The phrase also indicates Africa which is both economically and politically fragmented, have no common foreign policy, and no economic, immigration and agricultural policies and are without a mouth in world affairs and whose leaders see no wisdom in unity. It means Africa which is so militarily weak and technologically paralysed to defend itself against external forces, their ideologies, philosophies and cultural pollution.
Africa whose leadership are morally bankrupt to criticise one another Africa whose leaders have great ideas about how to rig and win elections, kill journalists, stifle press freedom, freedom of speech and association but have not the slightest idea on how to fight chronic poverty and end decades of wars that continue to devastate communities, towns and cities.. Africa whose leaders prefer to steal from their countries and bank their loot in foreign countries instead of using the money to build roads, hospitals, railway tracks, irrigation facilities, schools, electricity, housing and other social and economic infrastructures for the development and benefit of their own people. It symbolizes Africa where natural resources are a curse rather than a blessing.
It implies Africa where an illiterate soldier with a gun in hand can easily become a president of a country tomorrow. Examples are Yahyah Jammeh of Gambia, Moussa Camara of Guinea, Gaddafi of Libya, Joseph Kabila of DRC, Mamadou Tandja of Niger, Museveni of Uganda, Mohamed Ould Abdelaziz of Mauritania, Al Bashir of Sudan, François Bozize of Central African Republic, Jerry Rawlings of Ghana, Valentine Strasser of Sierra Leone, Sergeant Doe of Liberia, and Kolingba and Jean-Bedel Bokasa of Central African Republic.
Egypt a purely desert country and a member of 'Africa north of the Sahara' recently sent food aid to Uganda, a country rich in minerals, soil, natural lakes, rivers but whose leaders see no wisdom in employing irrigation technology that could be used to increase food production to reduce hunger.
The phrase also signifies Africa which continues to beg for and depend on foreign aid despite sitting on huge natural wealth. It means Africa which in spite of its cash trapped economy its leaders continue to siphon at least $148bn annually into their safe haven accounts in foreign countries notably Switzerland, Monaco. Instead of money flowing from rich countries in the global north into poor one in the global south including Africa, it is the rather the other way round, an act that defies any economic wisdom.

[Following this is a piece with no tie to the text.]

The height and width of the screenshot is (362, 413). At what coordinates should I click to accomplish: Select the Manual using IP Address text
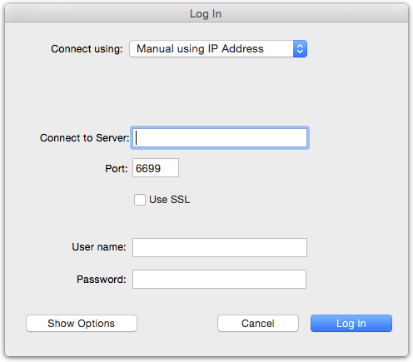(200, 49)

It stands for a continent which continues to depend heavily on natural resource exploitation as the main economic activity and which sees diversification as unimportant despite the dangers of depending on raw material export.
It represents Africa where women are treated as second class citizens, denied political representation and are coerced and used as sex objects and commodities by those in power. Africa where child bearing is a matter of life and death, where pregnant mothers die of preventable causes of deaths; where so many children die before they reach the age of five; where child labour and child poverty are the norm, and where both rural and urban children grow without proper education, healthcare, food, shelter, clothing and without future or hope.
It also means Africa where economic hardship put people on death roll and cut short young bright lives. Africa where there is no mortgage, safety net for the poor and the aged and where owning a house or a car can be as daunting as climbing Everest. That is the true meaning of 'Africa South of the Sahara' which the leaders have accepted without a fight.
These phrases are being applied to Africa and its people because of the sabotage activities of the leaders, because of their failures, corrupt life, their lack of commitment to fighting poverty, and improving the overall living conditions of the people.